Whats wrong with it?


----------



## ZL700 (Dec 8, 2009)

http://www.raypak.com/jumpComm.cfm?target=FTP_View.cfm?FTP_MainCategory=C


Click on:
*»* 2000.50AF
and
9300.84http://www.raypak.com/jumpComm.cfm?target=FTP_View.cfm?FTP_MainCategory=C


----------



## lpayne1234 (Sep 20, 2008)

njoy plumbing said:


> Whats wrong with it?


I can reset the limit switch, it will fire up, then sometimes during the day the reset will kick out again.


----------



## njoy plumbing (May 19, 2009)

lpayne1234 said:


> I can reset the limit switch, it will fire up, then sometimes during the day the reset will kick out again.

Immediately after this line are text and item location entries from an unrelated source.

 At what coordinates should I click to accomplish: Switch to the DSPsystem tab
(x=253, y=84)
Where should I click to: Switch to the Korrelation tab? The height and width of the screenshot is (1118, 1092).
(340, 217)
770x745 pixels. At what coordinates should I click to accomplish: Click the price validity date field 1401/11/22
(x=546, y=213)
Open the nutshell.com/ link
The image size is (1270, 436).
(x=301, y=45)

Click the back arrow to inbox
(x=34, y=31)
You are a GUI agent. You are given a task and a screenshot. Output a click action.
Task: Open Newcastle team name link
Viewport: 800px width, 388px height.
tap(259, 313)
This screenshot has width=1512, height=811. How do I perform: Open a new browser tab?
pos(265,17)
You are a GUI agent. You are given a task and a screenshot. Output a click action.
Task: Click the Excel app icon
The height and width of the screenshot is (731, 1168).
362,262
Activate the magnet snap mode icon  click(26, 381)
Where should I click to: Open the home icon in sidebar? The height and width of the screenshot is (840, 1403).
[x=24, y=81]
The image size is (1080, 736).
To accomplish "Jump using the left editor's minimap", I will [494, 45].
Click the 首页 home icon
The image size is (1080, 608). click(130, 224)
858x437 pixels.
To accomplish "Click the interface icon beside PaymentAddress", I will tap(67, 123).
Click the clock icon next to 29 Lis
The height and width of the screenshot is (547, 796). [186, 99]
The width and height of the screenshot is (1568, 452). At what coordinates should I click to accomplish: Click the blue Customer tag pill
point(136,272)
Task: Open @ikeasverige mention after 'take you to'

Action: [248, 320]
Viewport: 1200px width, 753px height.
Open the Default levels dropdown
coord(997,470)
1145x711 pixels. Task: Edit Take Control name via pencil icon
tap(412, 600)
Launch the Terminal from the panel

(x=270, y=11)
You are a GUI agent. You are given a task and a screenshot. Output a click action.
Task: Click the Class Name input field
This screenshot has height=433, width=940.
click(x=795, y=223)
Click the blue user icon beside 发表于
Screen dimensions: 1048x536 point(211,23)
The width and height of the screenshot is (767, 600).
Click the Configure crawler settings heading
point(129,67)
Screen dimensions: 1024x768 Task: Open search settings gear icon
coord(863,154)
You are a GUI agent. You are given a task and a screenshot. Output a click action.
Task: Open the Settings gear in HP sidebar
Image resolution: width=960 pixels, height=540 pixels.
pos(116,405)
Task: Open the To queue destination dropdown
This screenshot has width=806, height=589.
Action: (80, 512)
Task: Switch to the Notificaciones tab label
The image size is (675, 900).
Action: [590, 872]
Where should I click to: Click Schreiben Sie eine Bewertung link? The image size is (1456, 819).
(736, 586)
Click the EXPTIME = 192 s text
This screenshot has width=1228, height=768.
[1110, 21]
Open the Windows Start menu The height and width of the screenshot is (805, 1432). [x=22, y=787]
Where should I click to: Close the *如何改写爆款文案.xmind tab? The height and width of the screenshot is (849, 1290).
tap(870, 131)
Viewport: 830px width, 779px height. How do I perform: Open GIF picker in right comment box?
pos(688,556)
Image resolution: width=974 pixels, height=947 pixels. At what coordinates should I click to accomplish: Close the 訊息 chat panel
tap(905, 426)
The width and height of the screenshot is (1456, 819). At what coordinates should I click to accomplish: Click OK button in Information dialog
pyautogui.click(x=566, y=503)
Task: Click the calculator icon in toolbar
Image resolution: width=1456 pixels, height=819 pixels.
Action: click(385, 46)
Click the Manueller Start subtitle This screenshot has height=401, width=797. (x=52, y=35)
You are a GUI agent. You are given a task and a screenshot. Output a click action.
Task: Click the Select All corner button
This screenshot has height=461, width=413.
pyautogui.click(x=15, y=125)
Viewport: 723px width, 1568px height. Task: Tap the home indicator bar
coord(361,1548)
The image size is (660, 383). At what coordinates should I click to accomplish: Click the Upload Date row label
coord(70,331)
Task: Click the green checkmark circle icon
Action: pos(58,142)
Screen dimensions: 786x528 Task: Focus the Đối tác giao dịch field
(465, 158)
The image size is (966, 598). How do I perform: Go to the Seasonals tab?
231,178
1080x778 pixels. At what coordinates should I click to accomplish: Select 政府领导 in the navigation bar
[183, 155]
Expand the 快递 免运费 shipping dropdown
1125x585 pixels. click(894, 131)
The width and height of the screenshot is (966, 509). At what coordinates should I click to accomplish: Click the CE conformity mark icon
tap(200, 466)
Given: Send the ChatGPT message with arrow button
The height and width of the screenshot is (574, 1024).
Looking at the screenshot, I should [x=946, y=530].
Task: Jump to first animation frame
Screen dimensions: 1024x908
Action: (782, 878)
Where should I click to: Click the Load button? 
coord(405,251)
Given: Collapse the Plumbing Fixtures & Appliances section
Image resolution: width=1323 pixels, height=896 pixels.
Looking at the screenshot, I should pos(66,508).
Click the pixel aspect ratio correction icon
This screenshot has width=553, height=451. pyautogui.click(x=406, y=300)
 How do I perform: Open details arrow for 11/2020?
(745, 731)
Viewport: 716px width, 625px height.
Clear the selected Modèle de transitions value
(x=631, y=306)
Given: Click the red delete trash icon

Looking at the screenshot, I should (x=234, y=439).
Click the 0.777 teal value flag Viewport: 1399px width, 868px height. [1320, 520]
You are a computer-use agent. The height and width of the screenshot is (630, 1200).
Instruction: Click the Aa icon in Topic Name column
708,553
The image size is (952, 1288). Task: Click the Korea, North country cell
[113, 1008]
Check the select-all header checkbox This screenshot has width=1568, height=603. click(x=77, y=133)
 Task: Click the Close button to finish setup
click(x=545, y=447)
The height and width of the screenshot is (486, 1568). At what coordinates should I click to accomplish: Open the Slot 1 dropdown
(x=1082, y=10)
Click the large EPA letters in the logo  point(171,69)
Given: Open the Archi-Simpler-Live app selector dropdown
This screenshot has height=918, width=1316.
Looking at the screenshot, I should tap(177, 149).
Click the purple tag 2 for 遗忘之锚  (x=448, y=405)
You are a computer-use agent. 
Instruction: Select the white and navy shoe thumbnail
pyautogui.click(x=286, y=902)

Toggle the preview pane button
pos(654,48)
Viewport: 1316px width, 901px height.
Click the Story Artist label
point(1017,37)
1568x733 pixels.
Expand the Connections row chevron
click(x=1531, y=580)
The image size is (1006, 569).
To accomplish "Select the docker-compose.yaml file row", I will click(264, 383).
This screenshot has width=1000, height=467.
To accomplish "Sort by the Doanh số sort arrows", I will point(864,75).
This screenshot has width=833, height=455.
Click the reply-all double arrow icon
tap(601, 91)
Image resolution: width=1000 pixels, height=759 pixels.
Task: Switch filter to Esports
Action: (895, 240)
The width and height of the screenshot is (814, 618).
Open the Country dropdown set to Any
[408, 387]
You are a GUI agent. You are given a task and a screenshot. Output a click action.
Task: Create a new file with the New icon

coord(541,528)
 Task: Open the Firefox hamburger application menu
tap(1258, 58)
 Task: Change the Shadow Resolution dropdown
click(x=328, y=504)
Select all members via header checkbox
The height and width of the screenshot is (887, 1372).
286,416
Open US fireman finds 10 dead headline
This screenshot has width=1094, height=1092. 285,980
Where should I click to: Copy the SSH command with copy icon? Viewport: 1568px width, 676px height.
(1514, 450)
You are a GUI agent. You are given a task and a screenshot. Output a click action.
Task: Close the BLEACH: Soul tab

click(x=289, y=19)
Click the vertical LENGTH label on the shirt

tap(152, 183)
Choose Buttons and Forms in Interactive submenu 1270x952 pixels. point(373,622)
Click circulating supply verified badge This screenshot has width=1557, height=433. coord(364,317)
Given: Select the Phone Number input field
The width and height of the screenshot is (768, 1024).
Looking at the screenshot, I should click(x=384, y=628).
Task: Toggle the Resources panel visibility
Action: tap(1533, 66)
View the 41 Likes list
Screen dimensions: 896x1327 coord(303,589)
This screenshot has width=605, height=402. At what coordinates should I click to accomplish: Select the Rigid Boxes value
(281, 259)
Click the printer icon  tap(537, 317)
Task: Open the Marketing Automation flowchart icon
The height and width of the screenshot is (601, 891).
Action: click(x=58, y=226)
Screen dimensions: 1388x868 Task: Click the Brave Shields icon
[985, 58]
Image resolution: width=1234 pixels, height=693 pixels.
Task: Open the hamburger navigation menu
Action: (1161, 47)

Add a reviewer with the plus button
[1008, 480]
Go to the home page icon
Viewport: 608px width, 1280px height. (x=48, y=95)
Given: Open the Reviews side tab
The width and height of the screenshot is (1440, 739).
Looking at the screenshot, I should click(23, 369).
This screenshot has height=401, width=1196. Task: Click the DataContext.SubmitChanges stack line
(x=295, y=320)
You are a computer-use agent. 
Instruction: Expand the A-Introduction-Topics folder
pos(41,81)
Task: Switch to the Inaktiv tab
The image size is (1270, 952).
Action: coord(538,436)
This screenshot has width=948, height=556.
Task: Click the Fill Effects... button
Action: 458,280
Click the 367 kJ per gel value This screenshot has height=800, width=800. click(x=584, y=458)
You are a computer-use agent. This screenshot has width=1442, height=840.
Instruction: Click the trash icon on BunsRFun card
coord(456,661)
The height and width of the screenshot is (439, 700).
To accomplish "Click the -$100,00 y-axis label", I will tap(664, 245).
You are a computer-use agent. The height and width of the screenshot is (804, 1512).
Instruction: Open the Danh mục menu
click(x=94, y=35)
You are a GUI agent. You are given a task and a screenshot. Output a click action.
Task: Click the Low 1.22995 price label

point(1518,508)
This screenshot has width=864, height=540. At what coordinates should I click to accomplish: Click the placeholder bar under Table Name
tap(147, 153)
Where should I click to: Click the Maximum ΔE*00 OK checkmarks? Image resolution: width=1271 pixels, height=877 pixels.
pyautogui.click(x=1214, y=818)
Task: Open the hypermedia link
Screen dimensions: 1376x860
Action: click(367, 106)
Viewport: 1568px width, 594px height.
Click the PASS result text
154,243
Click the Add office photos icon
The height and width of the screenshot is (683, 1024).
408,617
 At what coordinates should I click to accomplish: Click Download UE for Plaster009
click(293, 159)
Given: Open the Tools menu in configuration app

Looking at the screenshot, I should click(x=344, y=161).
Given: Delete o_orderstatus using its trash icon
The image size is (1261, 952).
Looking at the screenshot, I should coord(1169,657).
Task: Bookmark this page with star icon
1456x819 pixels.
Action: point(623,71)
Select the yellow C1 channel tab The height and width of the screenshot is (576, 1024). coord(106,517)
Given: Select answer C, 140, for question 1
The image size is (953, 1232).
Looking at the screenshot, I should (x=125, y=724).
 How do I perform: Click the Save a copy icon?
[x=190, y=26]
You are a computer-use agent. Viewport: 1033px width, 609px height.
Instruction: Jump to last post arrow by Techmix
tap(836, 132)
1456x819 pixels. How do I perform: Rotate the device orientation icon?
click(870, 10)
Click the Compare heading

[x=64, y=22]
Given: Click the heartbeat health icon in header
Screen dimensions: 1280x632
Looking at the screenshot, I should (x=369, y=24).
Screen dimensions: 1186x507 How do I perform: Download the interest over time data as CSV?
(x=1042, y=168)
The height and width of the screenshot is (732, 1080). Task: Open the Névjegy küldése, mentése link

Flow issues, not getting rid of heat. ??? No call for heat and wild loop does not get rid of heat.??? How old is system? What kind of maintenance history do u have?


----------



## ZL700 (Dec 8, 2009)

lpayne1234 said:


> I can reset the limit switch, it will fire up, then sometimes during the day the reset will kick out again.


 
Which reset limit, over burner, on header or at the vent?


----------



## lpayne1234 (Sep 20, 2008)

1-I have only been there a year, but it has had no PM, I will bet a payday on it. also it has been there awhile, there is another one down in boiler room across from it , it has been stripped of all working parts.  
2-over burner.

I downloaded the manuel, I will go through it tomorrow.


----------



## ZL700 (Dec 8, 2009)

You should be looking for improper gas manifold pressure, plugged heat exchanger, missing burner cover plate, failing or improper circulator flow, insufficient draft, lack of combustion air, bad switch to get started


----------



## lpayne1234 (Sep 20, 2008)

thanks guys, I will post results. Did not get to it today.


----------



## lpayne1234 (Sep 20, 2008)

I put a auto reset on the aquastat and it solved the problem. Been running fine for nearly a month. :thumbsup:


----------



## ZL700 (Dec 8, 2009)

lpayne1234 said:


> I put a auto reset on the aquastat and it solved the problem. Been running fine for nearly a month. :thumbsup:


:thumbdown: Replacing a manual reset limit with one that resets is not a fix, and the potential problem is still there, unless it was determined properly that the switch was defective.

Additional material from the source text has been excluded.